━━ DOCUMENT
Plentyoffish dating forums are a place to meet singles and get dating advice or share dating experiences etc. Hopefully you will all have fun meeting singles and try out this online dating thing... Remember that we are the largest free online dating service, so you will never have to pay a dime to meet your soulmate.
     
Show ALL Forums  > Relationships  > EX GF wants to be friends and possibly get back together. What is my      Home login  
 AUTHOR
 FFHockey
Joined: 9/15/2011
Msg: 1
EX GF wants to be friends and possibly get back together. What is my best move here?Page 1 of 4    (1, 2, 3, 4)
Dated for 8 months. I love her and I want her. She broke up with me saying she loves me but is not in love. We have talked on the phone and she mentions that perhaps we just need to start over and try again. But she is confused and doesn't know what she wants.

So we have gone out as friends a couple of times now. It's hard for me to be just friends. I want more.

Getting her back is the goal so what should I do?

Do I tell her that just friends is not good enough for me, and its all or nothing?

Or do I continue playing along with her friend game?

The only reason I haven't told her that we cant hang out anymore, is because I am wondering if this will make her think I hate her and don't want her.

I just want to make sure I play my cards right.
 TDH49
Joined: 8/13/2010
Msg: 2
EX GF wants to be friends and possibly get back together. What is my best move here?
Posted: 10/16/2011 5:56:10 PM
A woman that "loves you but is not in love with you" is never going to be "In love with you". Forget about it and move on.
 azul14
Joined: 11/26/2010
Msg: 3
view profile
History
EX GF wants to be friends and possibly get back together. What is my best move here?
Posted: 10/16/2011 6:03:13 PM
Slow down, and enjoy the moment. She cares about you. Don't blurt out how you feel. Try to relax and either way at least you have given it your best shot. Good luck.
 FFHockey
Joined: 9/15/2011
Msg: 4
EX GF wants to be friends and possibly get back together. What is my best move here?
Posted: 10/16/2011 6:05:49 PM
Ok but we aren't sleeping together. So, the thought of her possibly dating another guy and sleeping with him at the same time I am her "friend" is absolutely repulsive to me.

I dont want to be stuck in the friend zone. I dont want to be her gay friend that goes to the mall with her.
━━━━
━━ GIVEN MATERIAL
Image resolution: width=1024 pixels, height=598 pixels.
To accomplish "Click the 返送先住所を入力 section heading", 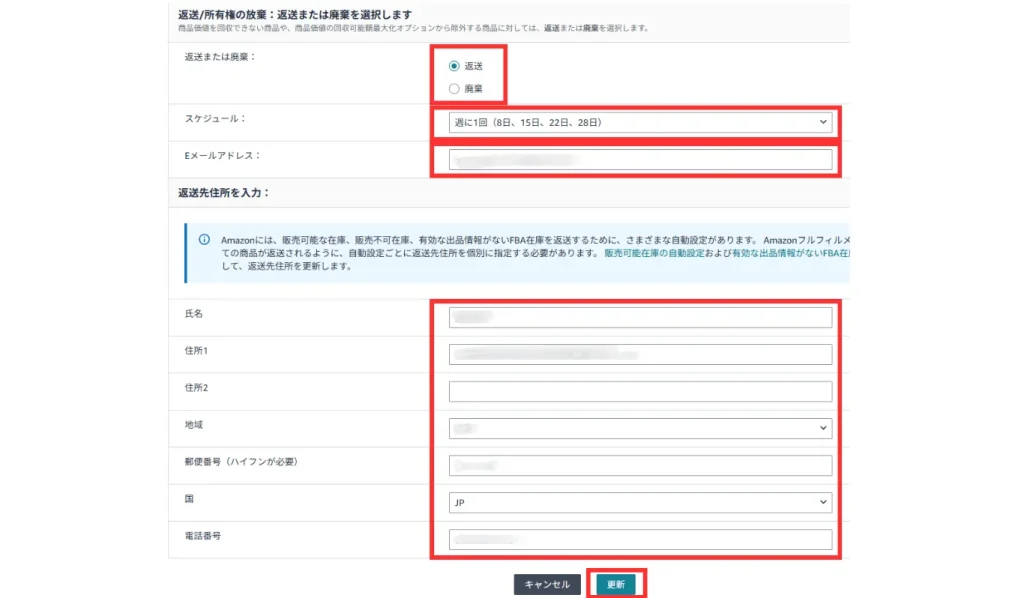I will point(217,192).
━━━━
• EXERCISES
**1)** In the dating forum thread, revise the passage from "Posted: 10/16/2011 5:56:10" up to and including "shot. Good luck.", swapping "Good luck" for "Best wishes".
**2)** According to the dating forum thread, how long did FFHockey date the ex-girlfriend?

• ANSWERS TO THE PROBLEMS
**1)**
Posted: 10/16/2011 5:56:10 PM
A woman that "loves you but is not in love with you" is never going to be "In love with you". Forget about it and move on.
 azul14
Joined: 11/26/2010
Msg: 3
view profile
History
EX GF wants to be friends and possibly get back together. What is my best move here?
Posted: 10/16/2011 6:03:13 PM
Slow down, and enjoy the moment. She cares about you. Don't blurt out how you feel. Try to relax and either way at least you have given it your best shot. Best wishes.

**2)** They dated for 8 months.